Every once in a while, you have to put in a heroic effort to diagnose a bug. When you finally figure it out, you want to run around the office singing “We are the champions”, even if it turns out to be a trivial issue. Because that doesn’t mean it took a trivial amount of effort.

Recently I had a bug report cross my desk that our web app was crashing IE7. Luckily IE7 is only about 3% of our overall userbase. As of May 2014, it’s only about .2% of global browser market share, but we have a lot of enterprise customers who are slower to upgrade. Regardless, definitely a high severity bug.

As an aside, I find browser crashes to be ridiculous. I know this browser was written back in the dark ages of 2005, but still. If you’re implementing a browser, you know you are basically going to be taking random markup and javascript from essentially an untrusted user. You would think you would be as meticulous as possible to trap every conceivable exception.

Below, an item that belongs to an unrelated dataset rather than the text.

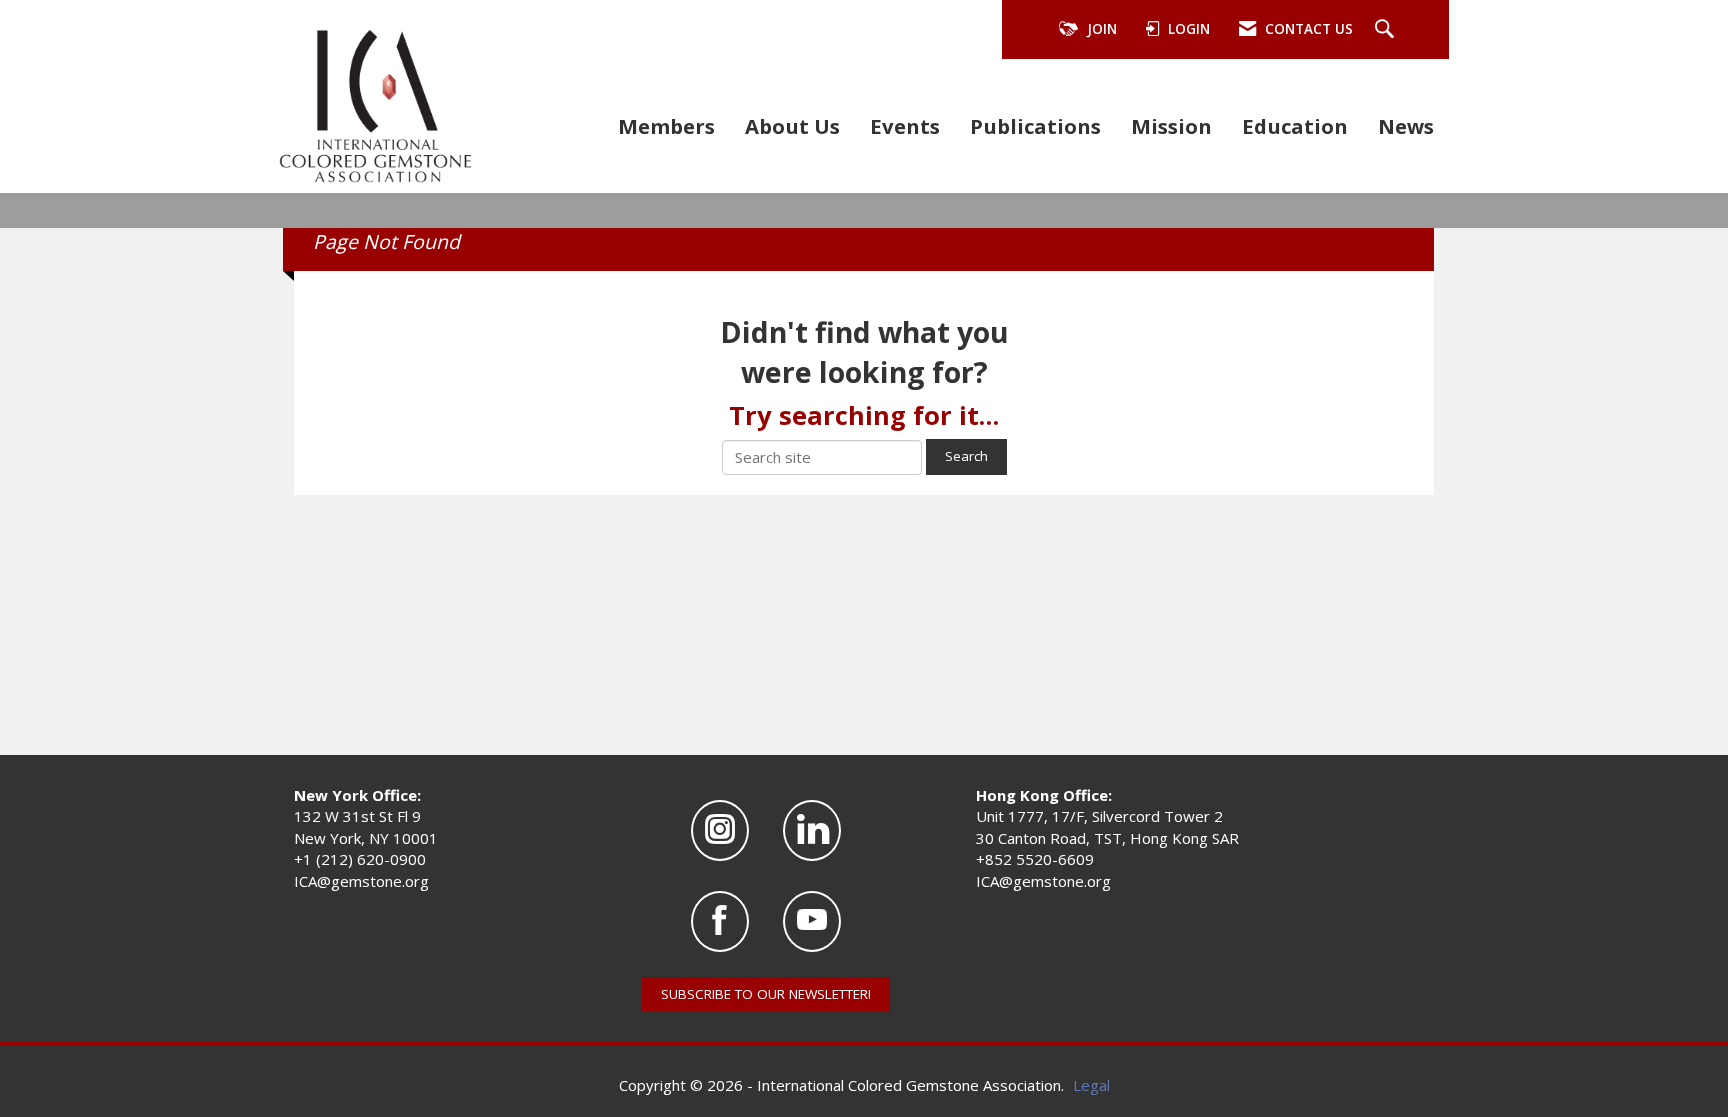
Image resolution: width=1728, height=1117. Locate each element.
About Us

But no. In the case of a browser crash, you don’t get a stack trace. You don’t even get the dreaded “Object Expected” error (the single most useless error of all time). What puny developer tools that Microsoft deigned to provide back in 2005 are of absolutely no use. Instead, all you see is a white screen and the following:

ie7 not responding

So it begins. In this case, I assume that we were not crashing IE7 at some point in the recent past. Otherwise, we would have presumably received this bug report earlier.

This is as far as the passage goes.